Here's a local account of the killings in DeKalb, IL, on the Northern Illinois University campus. As I write, we're learning details about the killer, but investigators are withholding his name. I presume that's because they want to contact his family before the media does. It's too early to learn anything about his motive; it'll probably be predictable enough.
This appears to be a busy shooting season so far. The BBC says this is the fourth school shooting (counting one-on-one attacks) in the past week, and counting the assassinations in Missouri last weekend, it's the second mass killing in a week. It makes you wonder whether the presidential candidates will talk about the trend. The Republicans could be depended upon to wish that more students had been armed in the classroom, and maybe Huckabee in particular would say this all had something to do with people turning from God. I would expect the Democrats to say nothing at all about it, since any opinion is bound to offend someone who can vote.

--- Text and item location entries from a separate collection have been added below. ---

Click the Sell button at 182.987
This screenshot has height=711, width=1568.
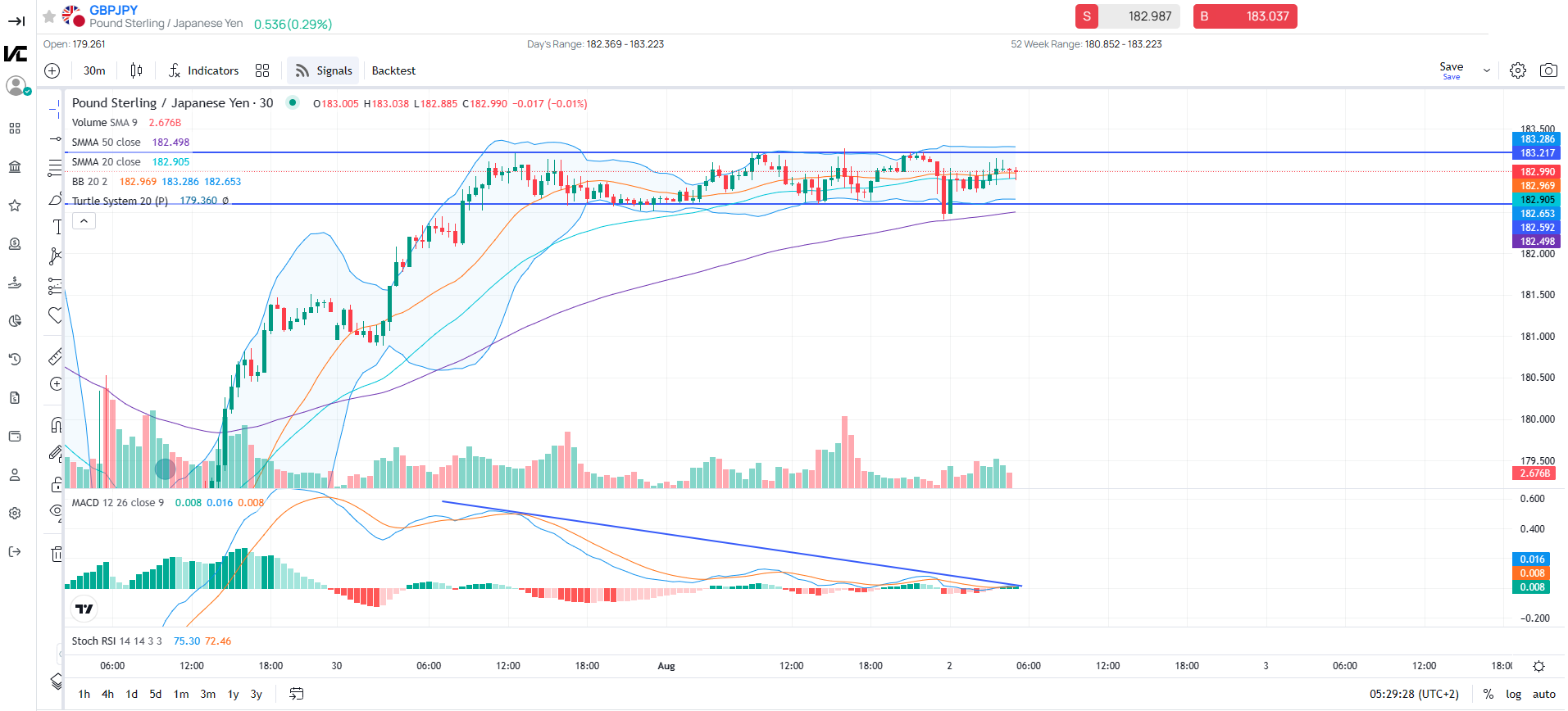tap(1127, 16)
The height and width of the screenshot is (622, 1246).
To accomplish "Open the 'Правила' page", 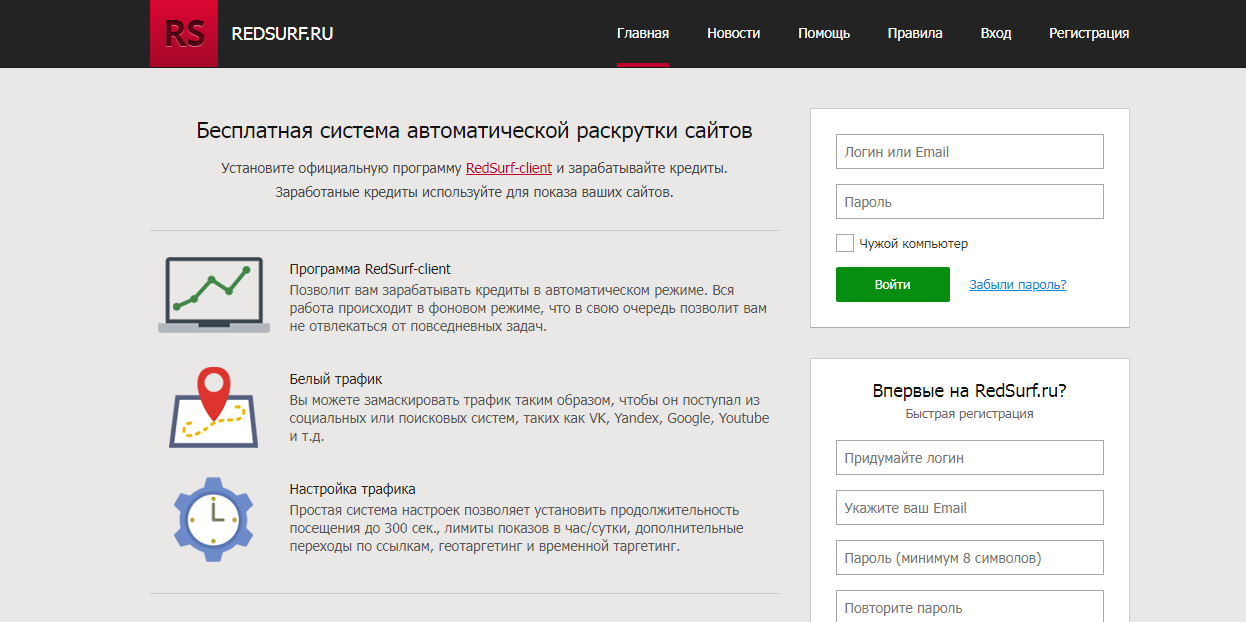I will point(915,33).
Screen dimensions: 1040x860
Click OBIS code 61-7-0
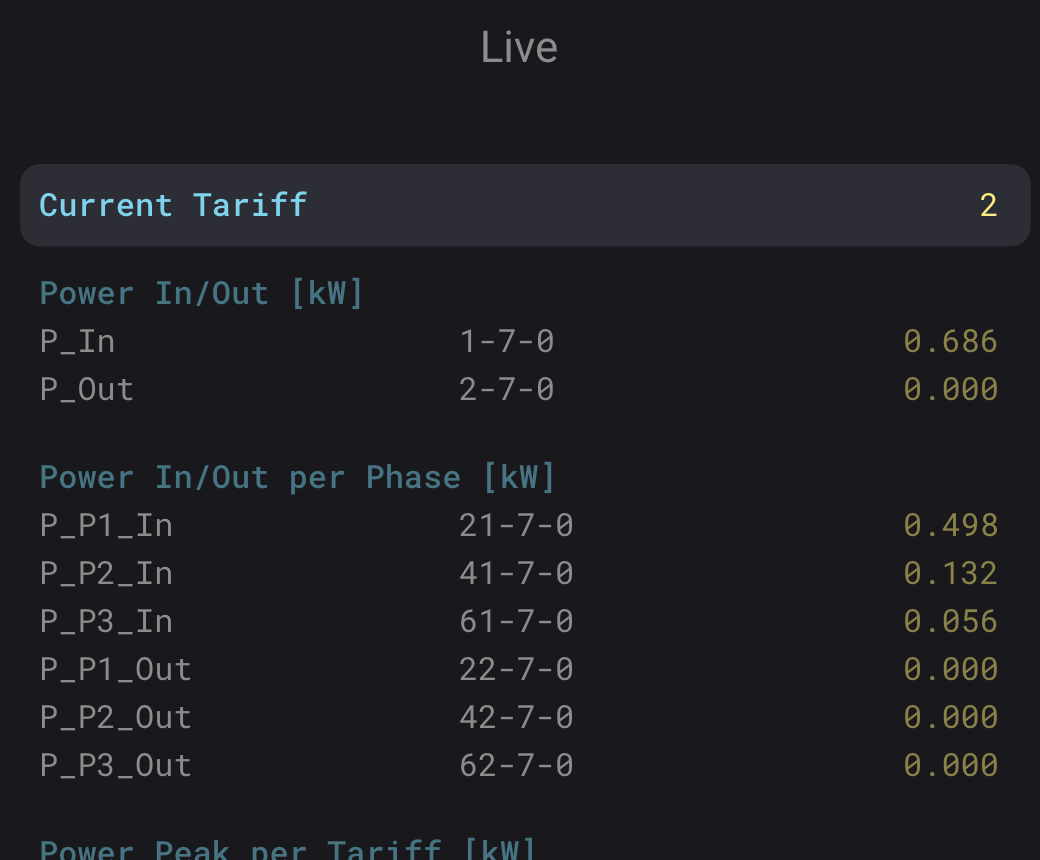pos(516,622)
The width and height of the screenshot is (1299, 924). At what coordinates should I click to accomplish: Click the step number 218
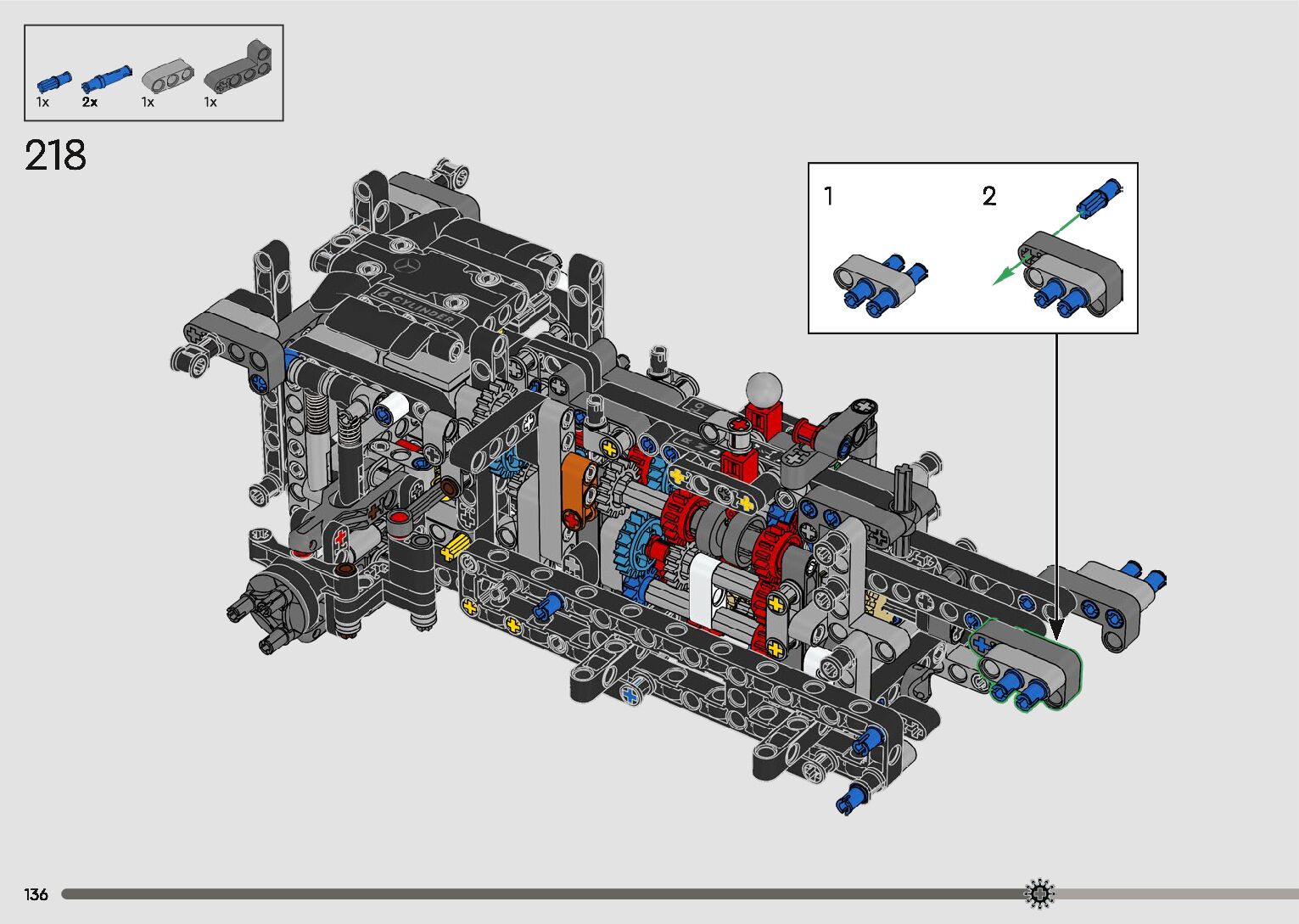click(x=56, y=156)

Understandably, the news takes me back to my ruminations from earlier this week. It reminds me of one distinctive feature that distinguishes the school shooter from the terrorist. In the terrorist's case, the target is an enemy clearly defined along some demographic lines. To the Palestinian Muslim, the enemy is obviously the Israelis. To the Wahhabi Sunni, the enemy is the Shia. To the school shooter, and to many mass murderers, the enemy is anyone in his path. To put it another way, his enemy is everybody. The only selectivity emerges when he chooses the site of his last stand. In his mind, at the ultimate moment, it is literally him against the world. That strikes me as a distinctively American way of thinking, and our capability for thinking that way may further explain our peculiar national form of murder.